2. I’m going to work for the environment. Human rights are going to be suffering all over the place. We’ve all heard the talk about torture and taking people out on stretchers. Girls in headscarves are being beaten up and gay people losing jobs. I actually feel guilty that that’s not my main concern because those are things that I care about. But I think I care about small corners of land more than most people, and that’s what I’m going to work on. Here’s a story. Somehow I got notice of an effort to buy a 5 acre plot of land somewhere in Utah that was under threat of development. It’s a meadow next to a larger piece of protected land, providing “nesting habitat for Great Horned owls, Saw-whet owls and hawks all of which have fledged chicks on this property and in the immediate surrounding area.” Go look — there are owls. It’s a small thing, but it’s an important thing, and I gave some tiny amount of money and the effort was successful.
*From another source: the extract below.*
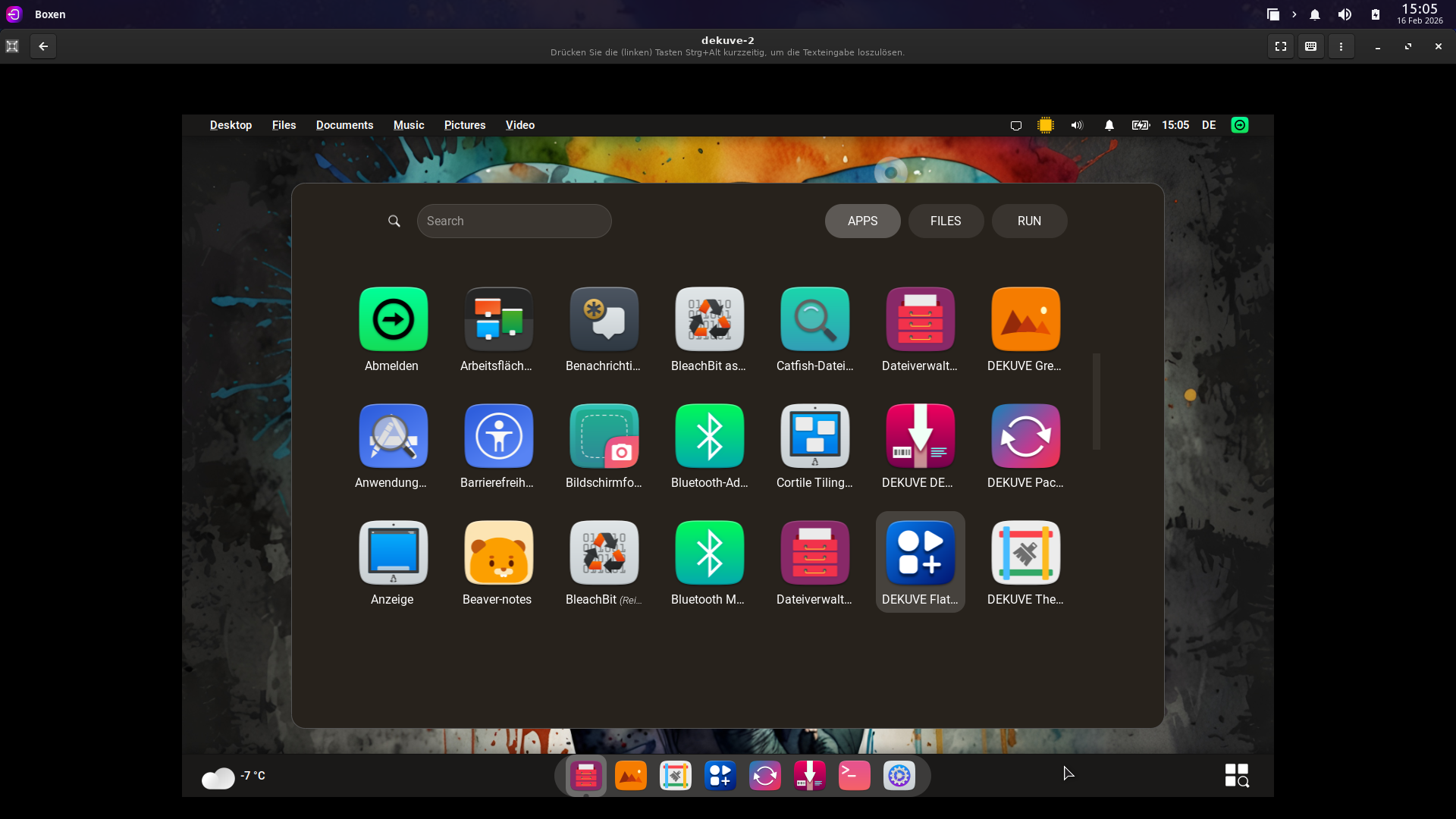Launch Bluetooth Manager app icon
Image resolution: width=1456 pixels, height=819 pixels.
pyautogui.click(x=709, y=553)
That’s what I’m going to do. I’m not going to raise money. I’m going to pick up trash from wetlands, and donate 25 bucks to buy 5 acre parcels. I’m going to let people know when they can do the same. I’m going to take school kids out to the wilderness so they learn to love it, too. I’m going to be a docent on Alcatraz and explain to visiting tourists why they should care about birds. Maybe I’m going to go back to school to be an ecologist, and maybe I’m going to do it in Canada as my path to citizenship. I don’t know, exactly, but that’s the work I’m going to do. I can retire in not too many years, but I am going to get to work now, because I see that I have maybe 25 years left before I will have lost all steam, and this has focused me like a laser beam.

I’ll let you know more as I know more.

I am bitter as all hell, but this is the way I’m going to get through it.

As I heard a sobbing Wellesley student say on the radio yesterday, we’re going to get up, and we’re going to put our pantsuits on, and we’re going to get to work. What choice do we have?


4 thoughts on “The day the world ended

  1. I choose love and I choose action too. Not the clicking-like-on-Facebook action, but action that I hope will make the difference in moving us toward equality and acceptance.

    I like what Magpie said on her blog the other day:

    We need to stay here, on these shores, in these United States and work to make the country an open, compassionate haven for those fleeing oppression elsewhere and those struggling here.

  2. I finally dragged myself out of the FB cesspool (shut it down) and back into the real world, where I am already taking steps toward protecting those who will be further marginalized under Orange Hitler. It will never feel like enough, but it’s all I can do to keep utter helplessness from creeping in. Nature baths are helping as well. xo

  3. I’ve found Facebook oddly helpful, although I’m now backing away, too. I helped me refine my thoughts and it confirmed that other people were feeling what I was feeling, and as other people put forward their plans of action it helped me figure out one, too. But I stayed out of rabbit holes I did not want to go down. And, I have pretty reasonable friends.